====== Предложенный текст ======

4. Идеологизация науки в широком смысле означает, что она ограничивается исследованием, выражением и обеспечением условий реализации текущих интересов отдельных социально-экономических групп в ущерб текущим интересам других групп и будущих перспективных интересов всего общества. При этом интересы одной группы и отражающие их научные положения выдаются за интересы всего общества и за всю науку в целом. Иначе говоря, идеологизированная теория объявляет свою монополию на научное знание вообще. Происходит «монополизация научного знания» [3, 53], не отделимая от его идеологизации. Так возникают «экспансионистские притязания неоклассики ... на создание универсальной ... объяснительной модели явлений экономической ... жизни» [3, 82], ее попытки списать со счета марксистскую политическую экономию и «представить становление целостной экономической теории как (результат, - С. В.) ... смены монопольных парадигм, а не взаимодействия конкурирующих программ» [3, 83].
5. Следующим следствием идеологизации экономической теории, наряду с ее монополизацией, выступает нарушение целостности и стройности ее здания и превращение ее в «поток», отдельные «струи» которого непонятно как связаны друг с другом. Фрагментарность концепций, образующих «мейнстрим», их «спонтанная плюрализация, ... эклектизм, ... эмпиризм...» [3, 178] бросаются в глаза. Разорванность неоклассического знания - это оборотная сторона его монополизации. «Отсутствие целостности ... можно объяснить ... явным или скрытым господством мировоззренческих идиологем в сфере науки» [3, 178].
6. В продолжение тенденции бесконечного дробления экономической науки и как реакция на осознание теоретической ограниченности монополизированных концепций «мейнстрима» на Западе продолжаются попытки создания новых, не отягощенных экономической догматикой теоретических «измов», например: эволюционизма, инс- титуционализма, неоинституционализма [3, 124].
7. Мировой экономический кризис продемонстрировал «последствия доминирования в практической экономической политике одной из научных доктрин» [3, 52] и, по сути дела, поставил вопрос об ответственности экономической теории за них и, прежде всего, неолиберального направления, являющегося ее «мейнстримом» [3, 52]. Не будет преувеличением заключить, что экономическая теория, воздействуя на формирование экономической политики своими недостаточно обоснованными рекомендациями, способствовала зарождению мирового финансово-экономического кризиса.
И кто знает, какие еще более разрушительные кризисы ожидают человечество в будущем, в то время как пребывающая в кризисе экономическая теория, перефразируя Беранже, «навевает ему сон золотой».

======

_Задания для выполнения_
(a) Выведите дословно часть фрагмента об идеологизации экономической теории, начиная со слов «7. Мировой экономический» и заканчивая словами «мирового финансово-экономического кризиса.».
(b) Назовите все теоретические «измы», которые фрагмент об идеологизации экономической теории приводит в качестве примеров.
Перечень для работы с фрагментом об идеологизации экономической теории не нужен.

====== Раздел данных ======

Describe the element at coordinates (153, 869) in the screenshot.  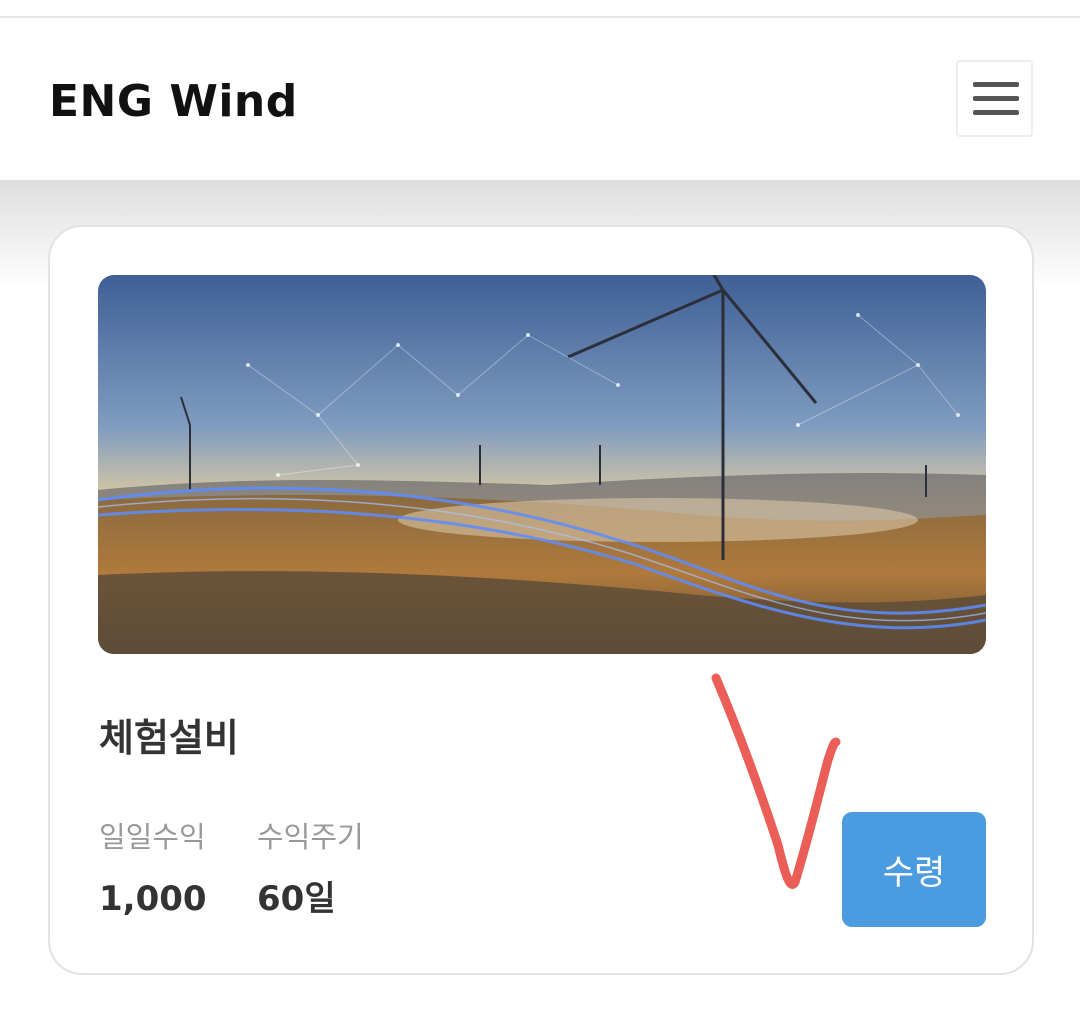
I see `daily-profit-stat: 일일수익 1,000` at that location.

======

_Письменные ответы_
(a)
7. Мировой экономический кризис продемонстрировал «последствия доминирования в практической экономической политике одной из научных доктрин» [3, 52] и, по сути дела, поставил вопрос об ответственности экономической теории за них и, прежде всего, неолиберального направления, являющегося ее «мейнстримом» [3, 52]. Не будет преувеличением заключить, что экономическая теория, воздействуя на формирование экономической политики своими недостаточно обоснованными рекомендациями, способствовала зарождению мирового финансово-экономического кризиса.

(b) Эволюционизм, институционализм, неоинституционализм.